Außer Pluspunkten für die Moral und einige, vor allem die eingewechselten Spieler, blieb von der Aufholjagd wenig hängen. ,,Wir haben uns in der Halbzeit gesagt, dass wir zumindest die zweite Hälfte gewinnen wollen", erklärte Maik Kegel. ,,Das haben wir geschafft. Mit Anpfiff stand eine andere Mannschaft auf dem Platz. Am Ende wäre mit etwas Glück sogar ein Punkt noch möglich gewesen."

Der VfL war froh, den Sieg über die Zeit gebracht zu haben. ,,Man hat gesehen, wie stark die Kieler sind. Am Ende hat uns die Luft gefehlt und es war noch sehr eng", befand Osnabrücks Trainer Joe Enochs.

,,Die erste Hälfte haben wir klar verloren, die zweite ging klar an uns", resümierte Holstein-Torschütze Fabian Schnellhardt. ,,Ein Unentschieden wäre gerecht gewesen. Aber ein 0:3 zur Pause darf eben nicht passieren."

Und da gilt es dann eben auch für die Kieler, den Hebel anzusetzen. ,,Wir haben zum wiederholten Mal Dinge zugelassen, die man nicht zulassen darf, wenn man auswärts etwas mitnehmen will", monierte Neitzel. ,,Wir haben nach dem 1:0 komplett die Ordnung verloren", ärgerte sich Kegel. ,,Das haben die Osnabrücker hart bestraft."
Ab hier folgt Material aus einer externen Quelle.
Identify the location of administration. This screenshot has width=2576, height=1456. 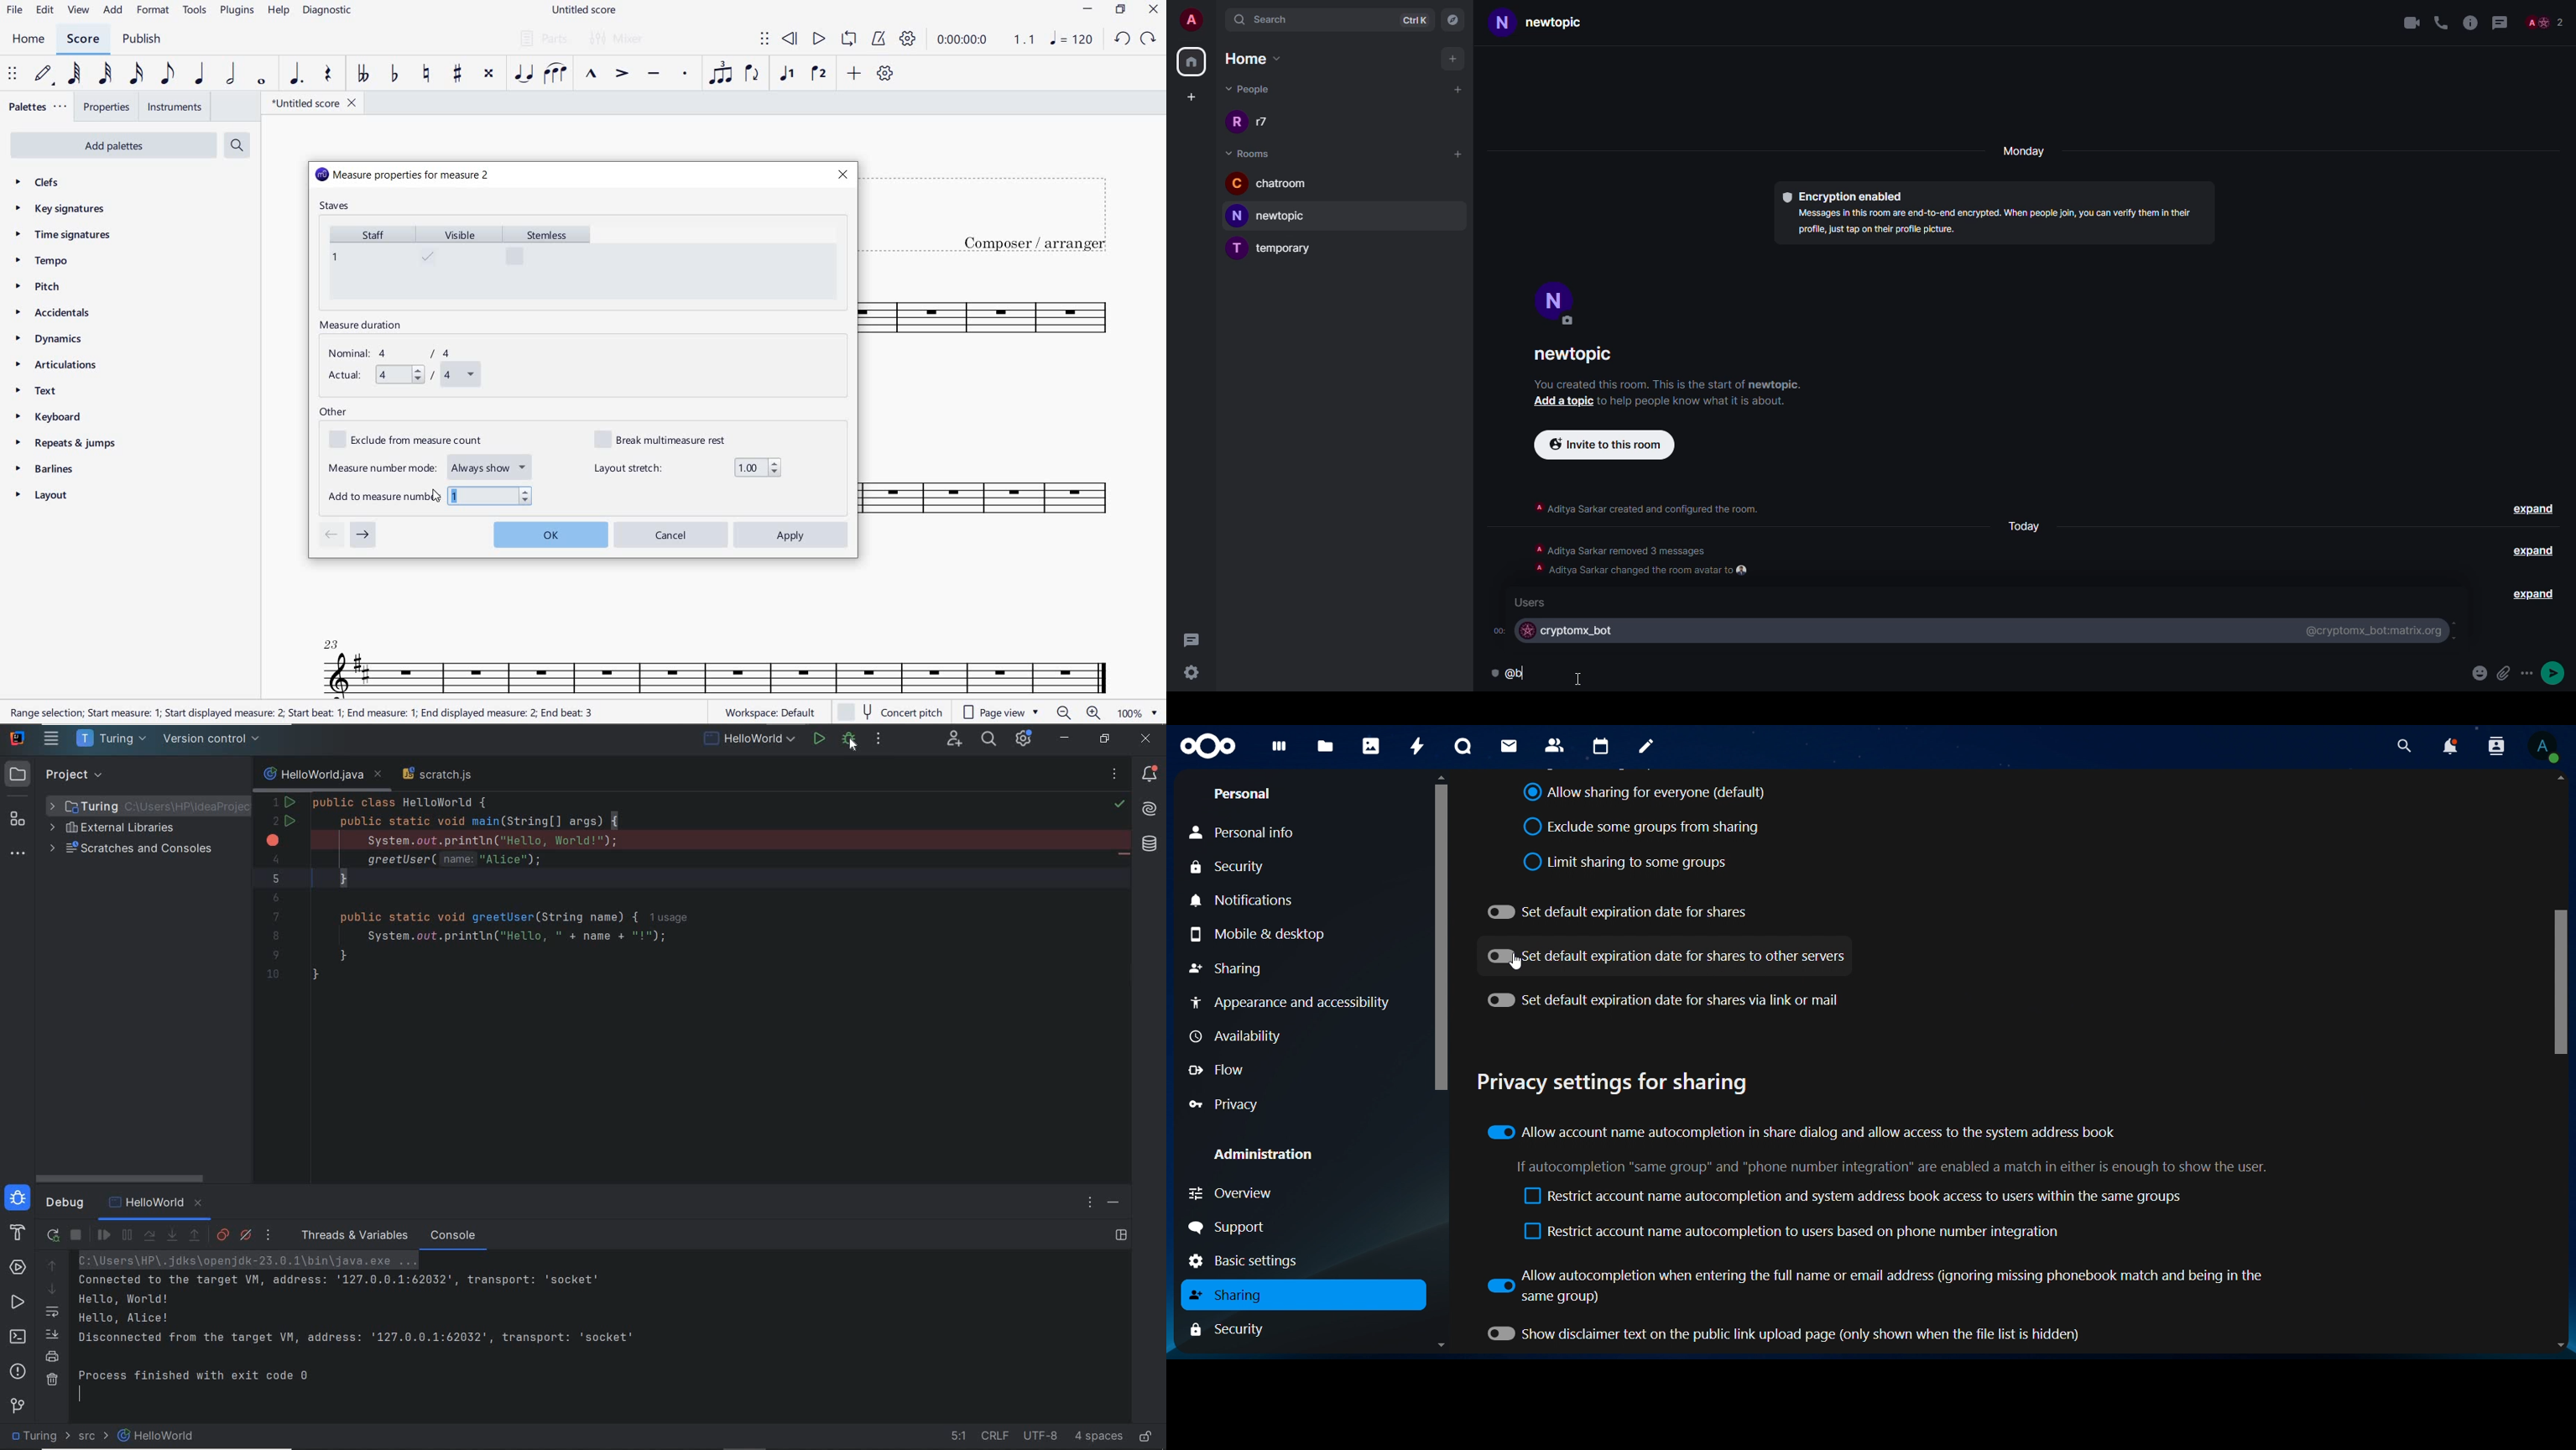
(1267, 1153).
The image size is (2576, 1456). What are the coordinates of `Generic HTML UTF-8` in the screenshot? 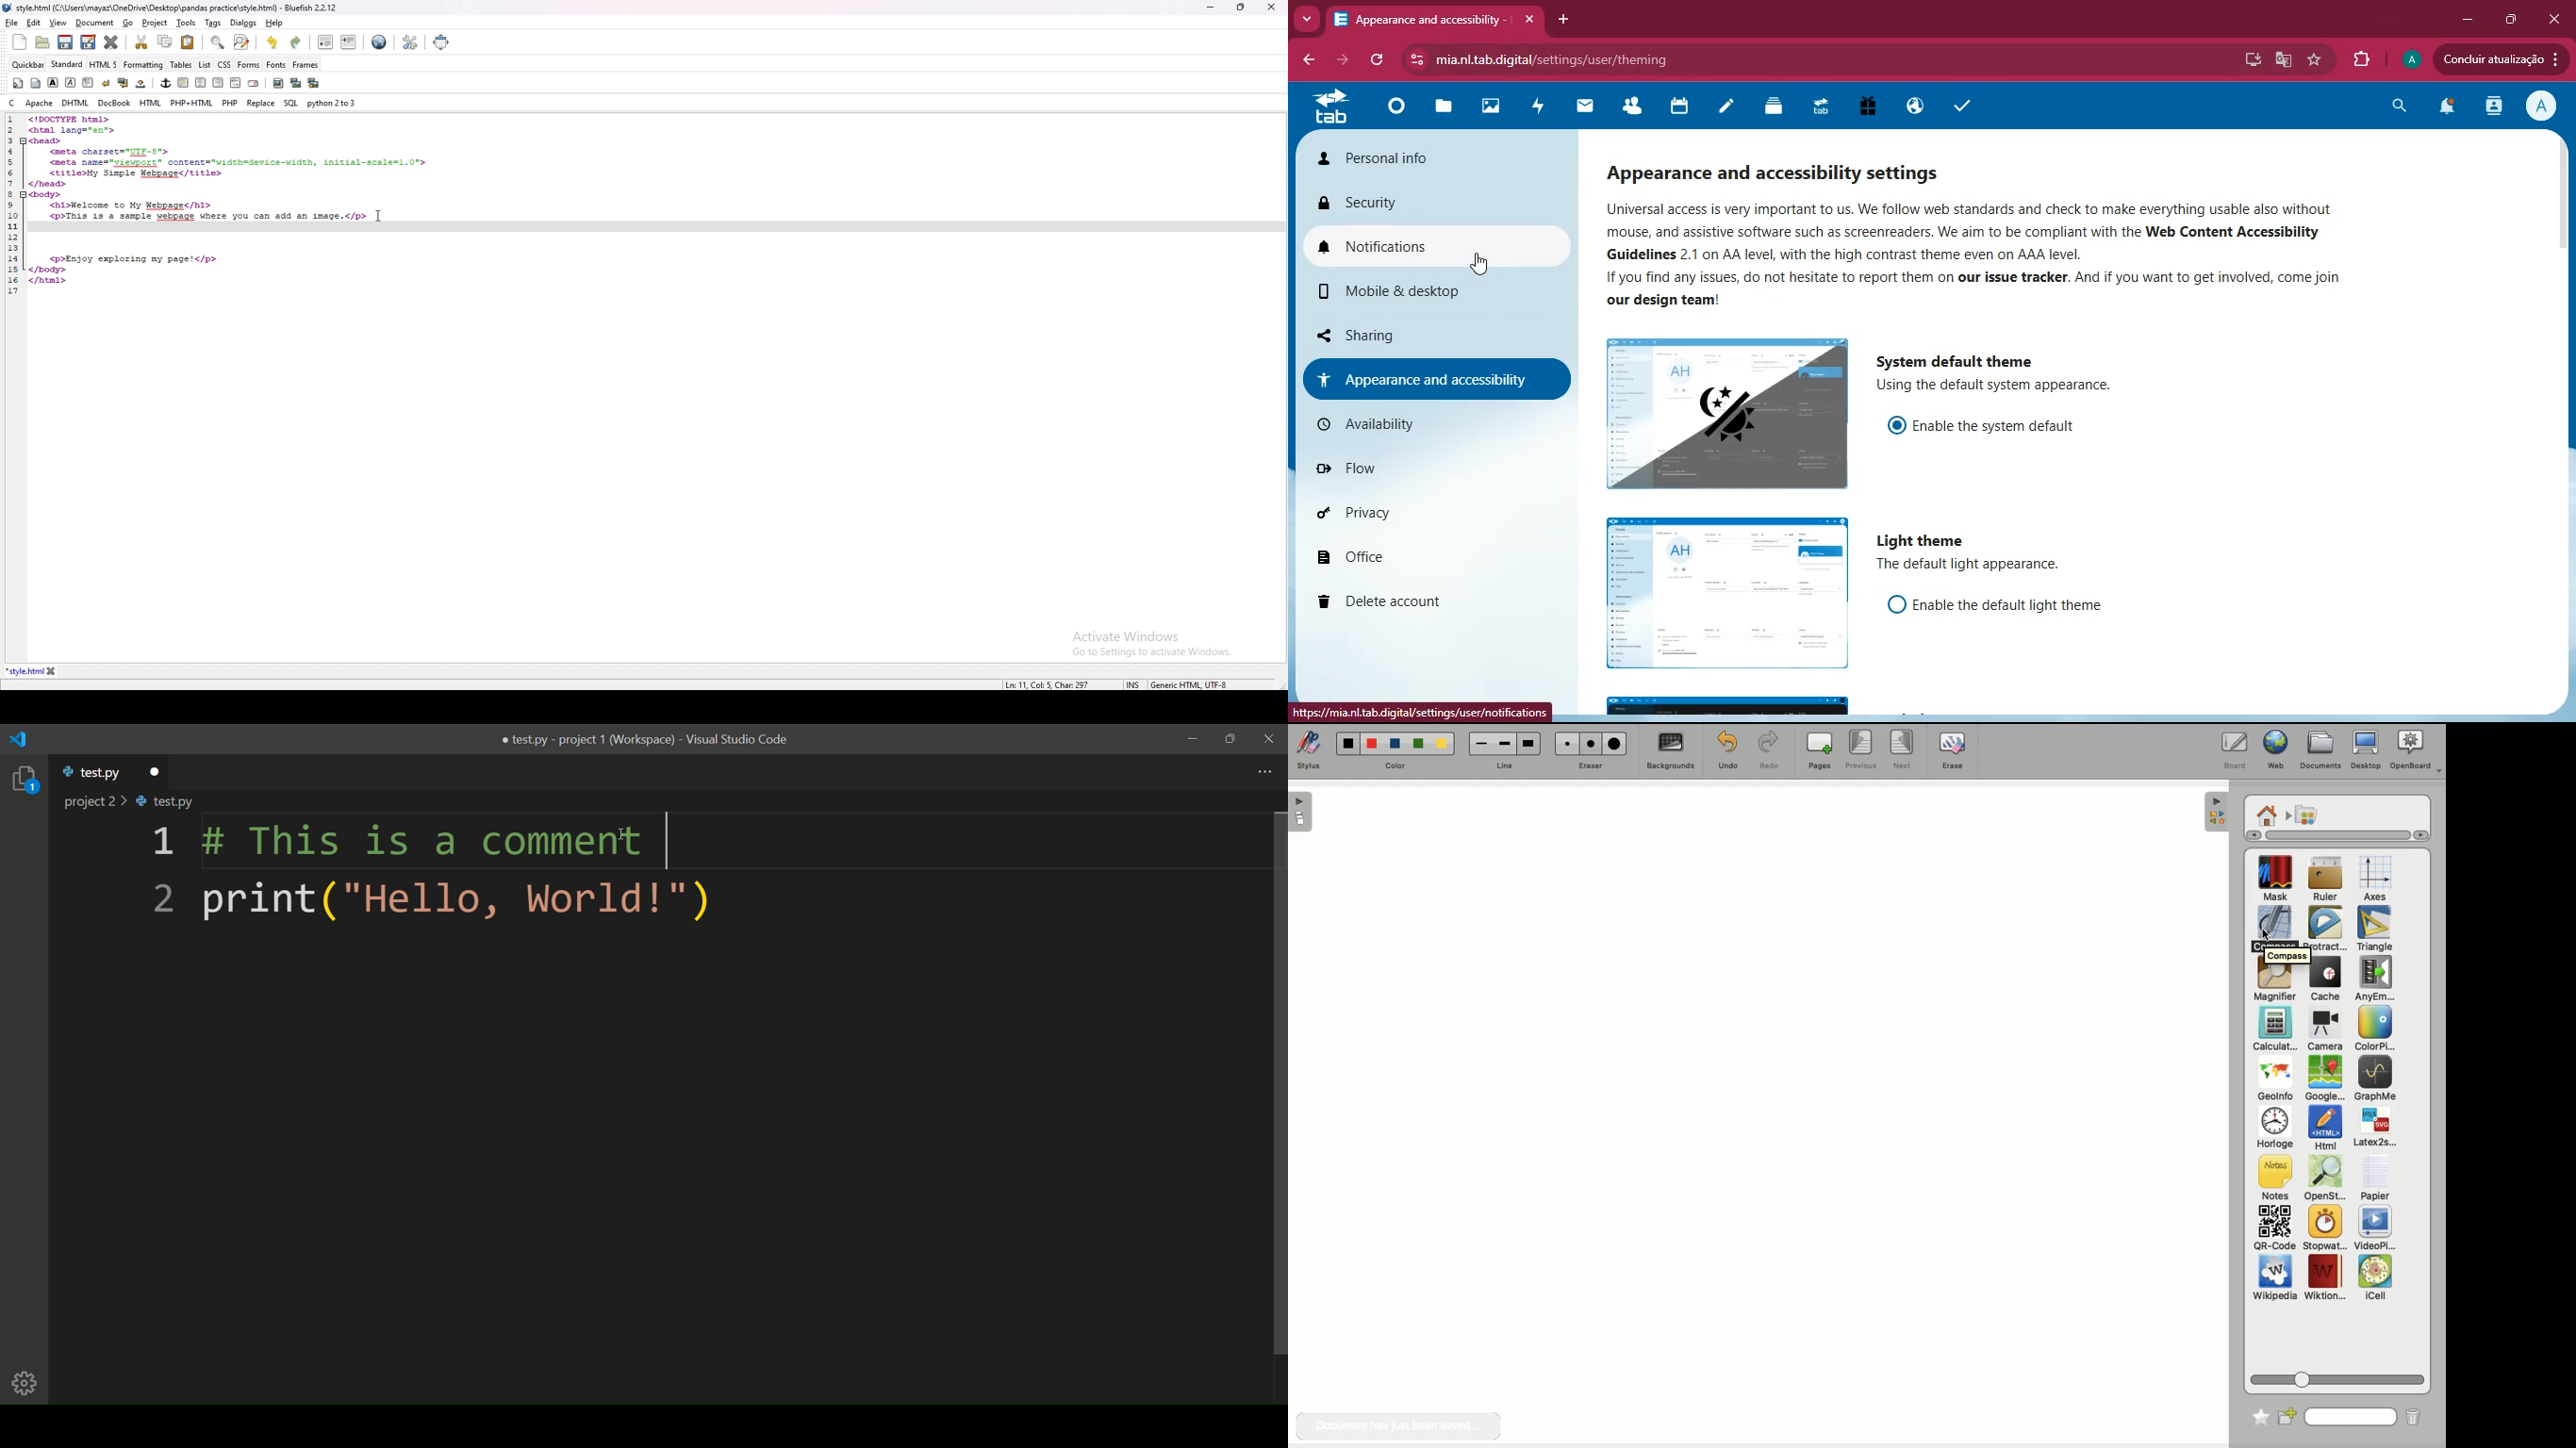 It's located at (1191, 684).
Zu hinterfragen ist dabei alles, vielleicht mit Ausnahme von Torhüter und Außenverteidigern, die an Gegentoren und Niederlage weitgehend schuldlos waren. ,,Wir haben keine Wucht entwickelt, den Gegner nicht unter Druck gesetzt", haderte Neitzel schon mit der Offensive, die nicht die Qualitäten der Vorsaison entwickelt, als dem Gegner selbst der Spielaufbau mit langen Bällen oft sehr schwer gemacht wurde. Zudem fehlte abermals im Defensivzentrum jegliche Abstimmung und entschlossene Zweikampfführung. ,,Das sah in der ersten Hälfte anders aus als in der zweiten", wusste Neitzel. ,,Da ist zu oft einer durchgerutscht."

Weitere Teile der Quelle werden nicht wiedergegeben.